» Task instructions: Starting at the line where "Click the Status Excellent text" occurs, reproduce each line through the end of the entries below exactly. Omit every picture.

──────────

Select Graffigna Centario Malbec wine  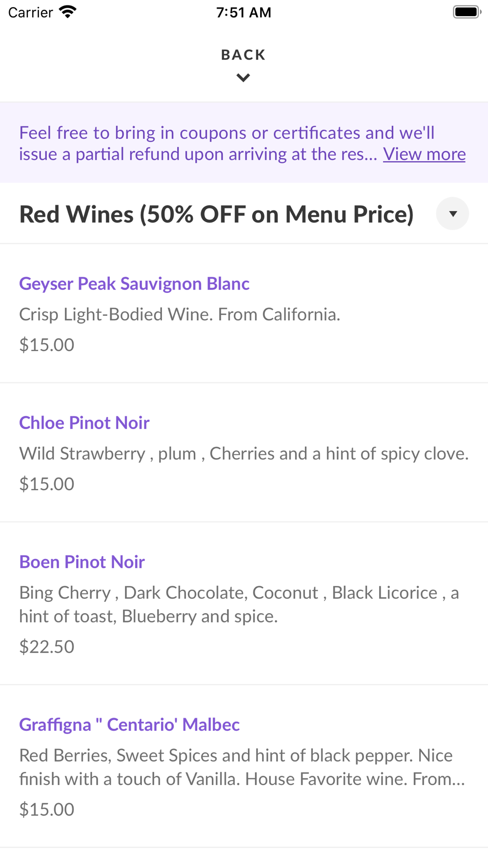(x=129, y=724)
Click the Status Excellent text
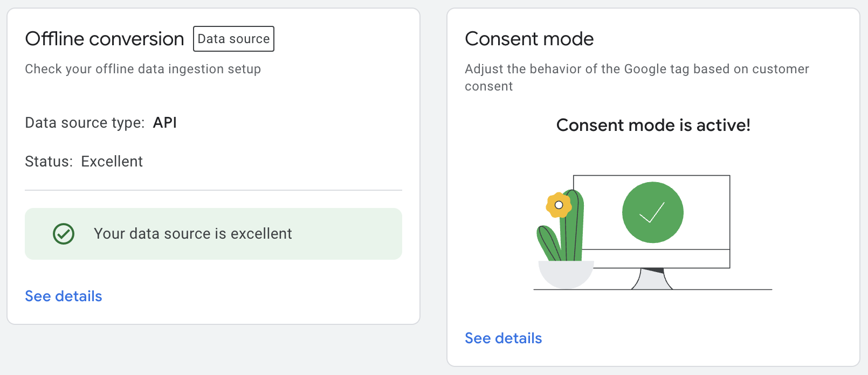 (x=112, y=162)
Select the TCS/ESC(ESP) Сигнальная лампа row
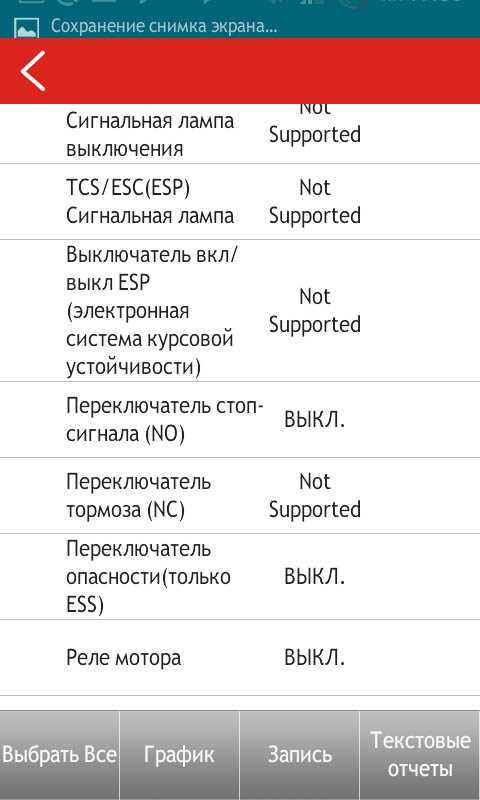The width and height of the screenshot is (480, 800). [x=240, y=202]
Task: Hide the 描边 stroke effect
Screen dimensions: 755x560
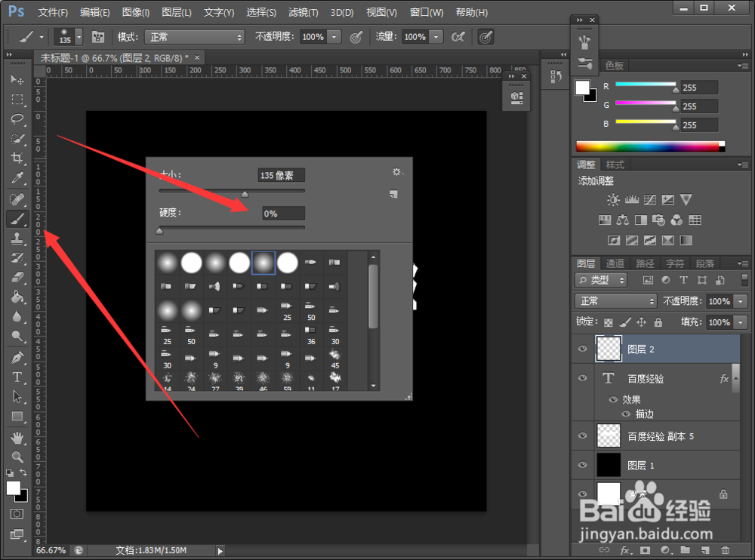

──────────

» Solution to the exercise:
Click the Status Excellent text
 (x=112, y=162)
Select the TCS/ESC(ESP) Сигнальная лампа row
The width and height of the screenshot is (480, 800). [x=240, y=202]
Task: Hide the 描边 stroke effect
Screen dimensions: 755x560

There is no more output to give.